**What you should do**
Going line by line through the entries below, count those that contain "will". Give the number by itself.

**Given entries**
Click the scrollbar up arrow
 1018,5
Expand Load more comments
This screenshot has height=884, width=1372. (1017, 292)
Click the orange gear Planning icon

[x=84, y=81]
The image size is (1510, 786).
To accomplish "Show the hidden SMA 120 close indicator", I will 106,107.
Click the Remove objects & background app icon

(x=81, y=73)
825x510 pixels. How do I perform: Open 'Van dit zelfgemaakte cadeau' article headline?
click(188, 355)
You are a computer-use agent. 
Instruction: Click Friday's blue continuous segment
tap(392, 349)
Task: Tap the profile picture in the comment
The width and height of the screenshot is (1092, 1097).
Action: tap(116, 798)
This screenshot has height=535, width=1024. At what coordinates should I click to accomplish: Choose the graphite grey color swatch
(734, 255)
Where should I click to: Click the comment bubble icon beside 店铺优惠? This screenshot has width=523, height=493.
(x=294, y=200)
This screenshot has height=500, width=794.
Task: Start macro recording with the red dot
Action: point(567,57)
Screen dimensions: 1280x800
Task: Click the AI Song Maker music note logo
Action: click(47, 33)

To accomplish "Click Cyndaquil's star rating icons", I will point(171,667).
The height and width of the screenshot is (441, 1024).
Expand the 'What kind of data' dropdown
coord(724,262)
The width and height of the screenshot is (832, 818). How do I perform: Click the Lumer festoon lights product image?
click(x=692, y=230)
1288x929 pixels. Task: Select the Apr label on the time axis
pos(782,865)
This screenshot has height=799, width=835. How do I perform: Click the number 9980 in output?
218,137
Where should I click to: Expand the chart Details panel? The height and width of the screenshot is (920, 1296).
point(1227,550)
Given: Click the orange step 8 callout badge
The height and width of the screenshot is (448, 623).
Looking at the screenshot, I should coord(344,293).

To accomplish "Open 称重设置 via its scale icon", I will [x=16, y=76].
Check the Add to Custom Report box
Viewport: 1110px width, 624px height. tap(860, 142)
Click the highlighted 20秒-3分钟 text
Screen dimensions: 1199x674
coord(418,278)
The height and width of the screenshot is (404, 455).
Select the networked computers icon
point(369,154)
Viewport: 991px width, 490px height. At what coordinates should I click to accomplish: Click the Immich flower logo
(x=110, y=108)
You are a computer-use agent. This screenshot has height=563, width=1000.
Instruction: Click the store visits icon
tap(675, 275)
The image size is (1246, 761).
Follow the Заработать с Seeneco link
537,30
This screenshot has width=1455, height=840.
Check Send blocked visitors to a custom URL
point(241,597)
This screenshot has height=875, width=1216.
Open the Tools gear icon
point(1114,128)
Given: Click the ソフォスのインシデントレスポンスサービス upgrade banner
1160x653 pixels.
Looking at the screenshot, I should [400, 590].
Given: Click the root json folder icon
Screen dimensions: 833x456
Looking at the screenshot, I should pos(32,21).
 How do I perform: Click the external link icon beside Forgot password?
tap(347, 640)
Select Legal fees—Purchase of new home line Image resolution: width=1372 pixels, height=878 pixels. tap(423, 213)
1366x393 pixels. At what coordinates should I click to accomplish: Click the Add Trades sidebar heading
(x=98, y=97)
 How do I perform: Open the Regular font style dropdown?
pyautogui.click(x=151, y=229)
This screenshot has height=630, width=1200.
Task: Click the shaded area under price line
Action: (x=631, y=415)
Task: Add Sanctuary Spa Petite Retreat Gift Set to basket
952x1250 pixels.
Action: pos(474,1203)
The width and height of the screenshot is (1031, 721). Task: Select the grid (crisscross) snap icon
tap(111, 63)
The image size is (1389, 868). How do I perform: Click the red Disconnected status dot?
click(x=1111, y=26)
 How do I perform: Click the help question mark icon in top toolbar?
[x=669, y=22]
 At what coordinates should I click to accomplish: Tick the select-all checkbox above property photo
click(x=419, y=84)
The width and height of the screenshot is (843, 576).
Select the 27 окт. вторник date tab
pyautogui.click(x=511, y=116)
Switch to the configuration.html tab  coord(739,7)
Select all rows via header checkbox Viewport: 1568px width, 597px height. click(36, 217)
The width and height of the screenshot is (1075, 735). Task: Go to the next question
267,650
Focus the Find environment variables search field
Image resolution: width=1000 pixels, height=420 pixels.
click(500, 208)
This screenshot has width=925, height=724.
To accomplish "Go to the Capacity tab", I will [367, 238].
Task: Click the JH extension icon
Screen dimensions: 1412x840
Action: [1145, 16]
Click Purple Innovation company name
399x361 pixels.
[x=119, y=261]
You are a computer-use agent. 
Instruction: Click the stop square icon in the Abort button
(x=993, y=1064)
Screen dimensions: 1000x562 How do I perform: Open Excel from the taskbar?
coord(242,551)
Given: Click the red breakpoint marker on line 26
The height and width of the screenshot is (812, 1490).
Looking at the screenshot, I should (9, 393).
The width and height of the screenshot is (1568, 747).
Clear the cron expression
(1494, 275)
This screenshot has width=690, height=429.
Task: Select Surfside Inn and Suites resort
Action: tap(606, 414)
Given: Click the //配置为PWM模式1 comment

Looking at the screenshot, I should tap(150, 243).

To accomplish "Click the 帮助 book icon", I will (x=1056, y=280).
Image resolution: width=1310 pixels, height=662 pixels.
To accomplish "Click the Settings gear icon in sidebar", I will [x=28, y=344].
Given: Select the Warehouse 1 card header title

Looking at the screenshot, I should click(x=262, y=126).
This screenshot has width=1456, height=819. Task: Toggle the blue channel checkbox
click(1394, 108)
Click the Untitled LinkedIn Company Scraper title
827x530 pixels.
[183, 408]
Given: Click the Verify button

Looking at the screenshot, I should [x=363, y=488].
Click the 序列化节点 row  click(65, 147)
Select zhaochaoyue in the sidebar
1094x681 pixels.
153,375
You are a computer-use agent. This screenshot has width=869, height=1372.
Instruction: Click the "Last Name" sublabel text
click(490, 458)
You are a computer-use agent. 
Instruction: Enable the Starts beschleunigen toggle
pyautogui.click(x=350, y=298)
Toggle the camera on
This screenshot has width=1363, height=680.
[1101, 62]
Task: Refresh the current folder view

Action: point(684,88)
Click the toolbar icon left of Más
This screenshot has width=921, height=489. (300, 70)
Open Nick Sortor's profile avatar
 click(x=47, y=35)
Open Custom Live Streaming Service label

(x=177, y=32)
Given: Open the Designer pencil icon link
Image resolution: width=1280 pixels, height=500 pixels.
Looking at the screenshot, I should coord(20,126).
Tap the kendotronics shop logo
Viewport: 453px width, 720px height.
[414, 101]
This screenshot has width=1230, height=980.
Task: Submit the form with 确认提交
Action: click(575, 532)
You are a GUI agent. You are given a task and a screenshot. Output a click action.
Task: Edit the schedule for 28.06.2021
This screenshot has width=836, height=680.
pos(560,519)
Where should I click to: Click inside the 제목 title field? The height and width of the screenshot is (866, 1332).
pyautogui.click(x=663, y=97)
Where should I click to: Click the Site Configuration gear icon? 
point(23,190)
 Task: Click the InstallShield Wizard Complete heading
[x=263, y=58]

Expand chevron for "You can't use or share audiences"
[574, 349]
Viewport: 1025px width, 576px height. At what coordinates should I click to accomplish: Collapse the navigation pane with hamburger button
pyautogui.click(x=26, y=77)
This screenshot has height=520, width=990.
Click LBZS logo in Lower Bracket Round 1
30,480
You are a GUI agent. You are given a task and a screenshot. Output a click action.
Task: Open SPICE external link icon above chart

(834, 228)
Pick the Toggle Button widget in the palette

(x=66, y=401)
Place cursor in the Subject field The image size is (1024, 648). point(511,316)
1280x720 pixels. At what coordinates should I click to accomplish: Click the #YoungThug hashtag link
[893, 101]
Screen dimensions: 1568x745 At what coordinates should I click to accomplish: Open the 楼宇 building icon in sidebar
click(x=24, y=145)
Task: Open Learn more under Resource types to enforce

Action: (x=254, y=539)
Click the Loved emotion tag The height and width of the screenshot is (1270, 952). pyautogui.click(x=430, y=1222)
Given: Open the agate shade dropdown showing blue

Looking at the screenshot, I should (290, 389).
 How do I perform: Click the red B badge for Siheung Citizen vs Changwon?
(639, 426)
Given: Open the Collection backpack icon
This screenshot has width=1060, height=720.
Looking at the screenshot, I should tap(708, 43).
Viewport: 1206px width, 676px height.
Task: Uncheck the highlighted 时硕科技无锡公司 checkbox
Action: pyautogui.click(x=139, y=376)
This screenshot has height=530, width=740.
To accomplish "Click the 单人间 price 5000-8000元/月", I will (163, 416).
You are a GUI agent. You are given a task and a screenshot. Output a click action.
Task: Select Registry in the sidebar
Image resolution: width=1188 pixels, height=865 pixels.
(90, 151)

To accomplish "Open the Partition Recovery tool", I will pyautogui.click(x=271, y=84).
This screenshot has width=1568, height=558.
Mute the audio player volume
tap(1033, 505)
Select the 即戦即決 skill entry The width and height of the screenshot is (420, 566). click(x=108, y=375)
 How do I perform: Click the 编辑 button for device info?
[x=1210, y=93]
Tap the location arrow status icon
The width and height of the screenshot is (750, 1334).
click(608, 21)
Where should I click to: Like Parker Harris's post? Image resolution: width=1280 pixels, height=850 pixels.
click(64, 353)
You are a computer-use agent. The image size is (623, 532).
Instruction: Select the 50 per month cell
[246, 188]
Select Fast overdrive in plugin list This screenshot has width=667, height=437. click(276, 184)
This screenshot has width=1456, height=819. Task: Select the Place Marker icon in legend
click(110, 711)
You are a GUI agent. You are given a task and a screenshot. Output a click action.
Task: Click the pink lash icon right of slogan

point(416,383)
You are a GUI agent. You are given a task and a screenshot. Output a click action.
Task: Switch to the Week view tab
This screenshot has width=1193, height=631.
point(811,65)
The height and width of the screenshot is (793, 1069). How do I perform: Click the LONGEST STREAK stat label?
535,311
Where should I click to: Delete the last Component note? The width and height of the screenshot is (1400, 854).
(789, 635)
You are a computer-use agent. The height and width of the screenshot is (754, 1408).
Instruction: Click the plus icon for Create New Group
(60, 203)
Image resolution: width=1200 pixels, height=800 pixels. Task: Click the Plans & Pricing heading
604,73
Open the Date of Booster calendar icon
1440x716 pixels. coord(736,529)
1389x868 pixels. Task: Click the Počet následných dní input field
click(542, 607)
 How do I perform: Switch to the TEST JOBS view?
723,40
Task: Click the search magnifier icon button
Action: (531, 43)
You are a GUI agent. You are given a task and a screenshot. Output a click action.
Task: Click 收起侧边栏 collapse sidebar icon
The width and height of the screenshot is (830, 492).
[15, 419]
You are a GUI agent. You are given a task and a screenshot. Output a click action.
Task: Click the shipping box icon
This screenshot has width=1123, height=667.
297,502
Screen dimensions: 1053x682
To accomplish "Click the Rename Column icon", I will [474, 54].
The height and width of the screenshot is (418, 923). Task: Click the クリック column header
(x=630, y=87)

**Task response**
9